# break in new top end



## tyler'sgrizz (May 14, 2010)

On 2-strokes it is necessary to break in your new top end with heat cycles. is it necessary with 4-strokes? thanks


----------



## NMKawierider (Apr 11, 2009)

tyler'sgrizz said:


> On 2-strokes it is necessary to break in your new top end with heat cycles. is it necessary with 4-strokes? thanks


Yes.


----------



## tyler'sgrizz (May 14, 2010)

nmkawierider said:


> Yes.


Does anyone know the steps for a 4-stroke? is it the same as a 2-stroke? like let it idle for 15 minutes then shut it off and in 10 minutes take it for an easy drive and progressivly work it until i feel that its ready to go balls to the walls?


----------



## tyler'sgrizz (May 14, 2010)

also, should i use thick oil like 20-w-50 or light oil like 10-w-40. its cold as a witches bube here


----------



## hondarecoveryman (Feb 28, 2009)

Yes except on a 4-stroke you spend the ten min. checking valves , timing ,oil and coolant level . LOL I usually ride a tank of gas thru it just cruising aroung , check everything again and give it real test ride :bigok: BTW i wouldn't use 20w 50 if its that cold


----------



## NMKawierider (Apr 11, 2009)

tyler'sgrizz said:


> Does anyone know the steps for a 4-stroke? is it the same as a 2-stroke? like let it idle for 15 minutes then shut it off and in 10 minutes take it for an easy drive and progressivly work it until i feel that its ready to go balls to the walls?


Because of how most engines get oil to the cylinder, you most often do not want to let it idle for any periods when brand new..either 2 or 4 stroke. Depending on tolerances and ring gap, if tight, probably take it easy and bring up to operating temp then let it cool off a time or two (full shut down), then run it easy for 30-40 minutes to get through full and sustained operating temp. Then start applying short bursts of half throttle for longer periods with periods of cool-down while running for ...oh...10 -15 miles or so. If 2-stroke, a little extra oil is a good idea. Their pistons and rings expand and contract much faster then 4-strokers. After that longer reaches and durations on the throttle to the higher end still with short periods of running cool-down. What you don't want is any scaring from any harsh MTM touching. Let it wear naturely and slowly. Let the hone marks do their job. I like to give mine 30-40 miles of range-play at least before I lay it to it. That's just me.


----------



## Roboquad (Sep 8, 2009)

Also do NOT use synthetic...your rings will not set . Give it 3 changes before you go to synthetic oils. As for break in ,trail ride vary speeds. With cool down times between. Full temp 1/2 temp etc. Give it a few rides then give it *ell.


----------



## tyler'sgrizz (May 14, 2010)

Roboquad said:


> Also do NOT use synthetic...your rings will not set . Give it 3 changes before you go to synthetic oils. As for break in ,trail ride vary speeds. With cool down times between. Full temp 1/2 temp etc. Give it a few rides then give it *ell.

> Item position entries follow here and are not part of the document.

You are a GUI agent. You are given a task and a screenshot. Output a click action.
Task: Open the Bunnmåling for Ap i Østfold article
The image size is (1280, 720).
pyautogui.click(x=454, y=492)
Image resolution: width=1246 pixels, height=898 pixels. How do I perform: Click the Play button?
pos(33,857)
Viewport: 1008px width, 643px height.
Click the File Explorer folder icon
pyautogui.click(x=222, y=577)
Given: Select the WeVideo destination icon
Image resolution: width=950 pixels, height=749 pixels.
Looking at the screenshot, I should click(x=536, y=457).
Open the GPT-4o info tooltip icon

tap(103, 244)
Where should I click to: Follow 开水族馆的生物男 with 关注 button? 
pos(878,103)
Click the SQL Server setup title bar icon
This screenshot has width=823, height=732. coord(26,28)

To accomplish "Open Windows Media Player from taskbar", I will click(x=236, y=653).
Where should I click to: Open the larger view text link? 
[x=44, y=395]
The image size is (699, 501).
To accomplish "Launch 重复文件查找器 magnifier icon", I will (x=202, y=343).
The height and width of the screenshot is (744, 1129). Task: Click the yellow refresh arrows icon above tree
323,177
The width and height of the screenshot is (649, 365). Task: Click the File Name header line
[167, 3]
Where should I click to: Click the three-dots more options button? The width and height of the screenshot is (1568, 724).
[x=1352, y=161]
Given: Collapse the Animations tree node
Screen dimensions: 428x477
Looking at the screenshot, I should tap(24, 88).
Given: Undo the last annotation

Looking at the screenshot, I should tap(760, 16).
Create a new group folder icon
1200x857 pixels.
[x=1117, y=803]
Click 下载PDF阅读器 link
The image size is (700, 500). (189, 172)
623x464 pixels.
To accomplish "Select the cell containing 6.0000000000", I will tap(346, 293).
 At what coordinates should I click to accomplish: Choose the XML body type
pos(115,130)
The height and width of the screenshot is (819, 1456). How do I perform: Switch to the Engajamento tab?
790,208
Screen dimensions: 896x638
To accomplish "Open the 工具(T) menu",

what about part synthetic? thats whats in it now


----------



## Roboquad (Sep 8, 2009)

Top end costs more than oil. I wouldn't chance it. Google it. Not worth it to me and I love synthetic...good luck.


----------



## Stogi (Feb 24, 2010)

Honestly .... if you ask fifty different people how they break in their engines you'll get 49.5 different answers. As long as you don't go doing long WOT runs with continuous high rpms you'll be fine. If it's going to come apart it'll do it no matter how you break it in. This being said , you need gas pressure behind the rings to get them to seat .You will not get this by letting it idle. More throttle = more gas pressure. The method I use is to let the motor get to operating temp then take it on some fast wot runs through the rpm range, being hard on the gas, but not letting it run at top rpms but for a couple of seconds. I'll do this about ten times. Change the oil and filter. After that I consider her broke-in.


----------



## kawboy1 (Aug 25, 2010)

Also if you put new cams in DONT let it idle when you first start it up......you want to bring the RPM upto 2000 or a little more for the first 15 mins or so.


----------



## tyler'sgrizz (May 14, 2010)

kawboy1 said:


> Also if you put new cams in DONT let it idle when you first start it up......you want to bring the RPM upto 2000 or a little more for the first 15 mins or so.


the cam is not new.. it looked to be in great shape...


----------